After graduation, Billiot plans on pursuing a Ph.D. in Microbiology.
John Paul Marceaux, of Lake Charles, La., is a junior studying physics in the LSU College of Science. In his research essay, Marceaux presents a code that he constructed alongside Dr. A. Ravi Rau in the Department of Physics and Astronomy that exploits the Lie-Clifford algebra of quantum operators to perform a mapping to projective geometry, thereby resolving the Kirkman design system, an important problem in both computer science and quantum information.
“With this type of basic research, there is a sense that one is approaching some ideas that are both beautiful and fundamental,” Marceaux said. “I enjoy the mental challenge of research, and I take great excitement when a code comes to fruition. I often think of the topics addressed in quantum theory as artistic, and I like to compare my coding depictions of these ideas to painting or printmaking.”

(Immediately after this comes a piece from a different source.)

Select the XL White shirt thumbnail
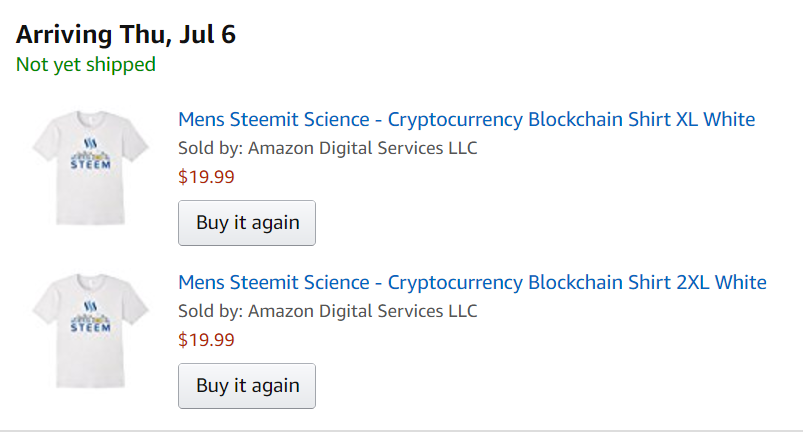 [x=92, y=167]
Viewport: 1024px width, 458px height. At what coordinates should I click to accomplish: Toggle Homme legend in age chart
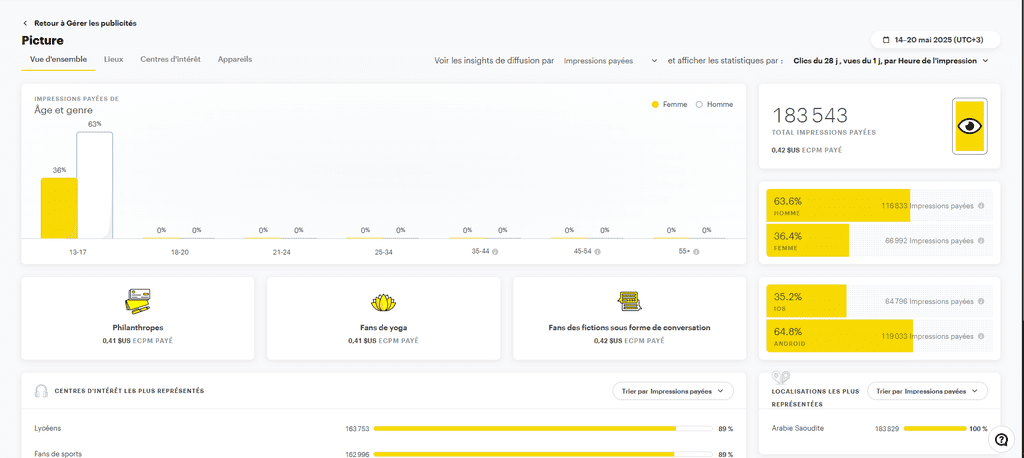pos(714,104)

After graduation, Marceaux plans to pursue a master’s degree in physics at the Delft University of Technology in the Netherlands and a Ph.D. in theoretical physics.
Jackson Mierl, of Mandeville, La., is a junior pursuing dual degrees in biology and philosophy. Mierl’s research essay focused on computational methods for genetic discovery associated with congenital heart disease. The purpose of his research is to create a computational pipeline analysis that identifies new genetic mutations in whole genome sequencing data in clinical patients. He is working in Dr. Mark Batzer’s Laboratory of Comparative Genomics.
“I think numbers are very telling in science,” Mierl said. “When analyzing the results, it’s interesting to see what statistics can be drawn to show the relationship between different genomes.”
After graduation, Mierl plans to pursue a Ph.D. in systems biology.
Since the Ogden Honors College Office of Fellowship Advising was created in 2005, LSU has had 18 Goldwater Scholars and 15 Goldwater Honorable Mentions. The Office advises current students and recent graduates from all colleges at LSU as they apply for prestigious national and international fellowships. Students interested in applying for a Goldwater Scholarship may contact Drew Lamonica Arms, director of the Office of Fellowship Advising, at email@example.com.
Congress established the Barry Goldwater Scholarship in 1986 to honor Senator Barry Goldwater, who served his country for 56 years as a soldier and statesman, including 30 years in the U.S. Senate. The scholarship was designed to alleviate a critical, current and future shortage of highly qualified scientists, mathematicians and engineers.
The Ogden Honors College, established in 1992, is a vibrant, diverse and prestigious community located at the heart of LSU. The Ogden Honors College provides students with a curriculum of rigorous seminar classes, as well as opportunities for undergraduate research, culminating in the Honors Thesis. Its focus on community service, study abroad, internships and independent research helps today’s high-achieving students become tomorrow’s leaders.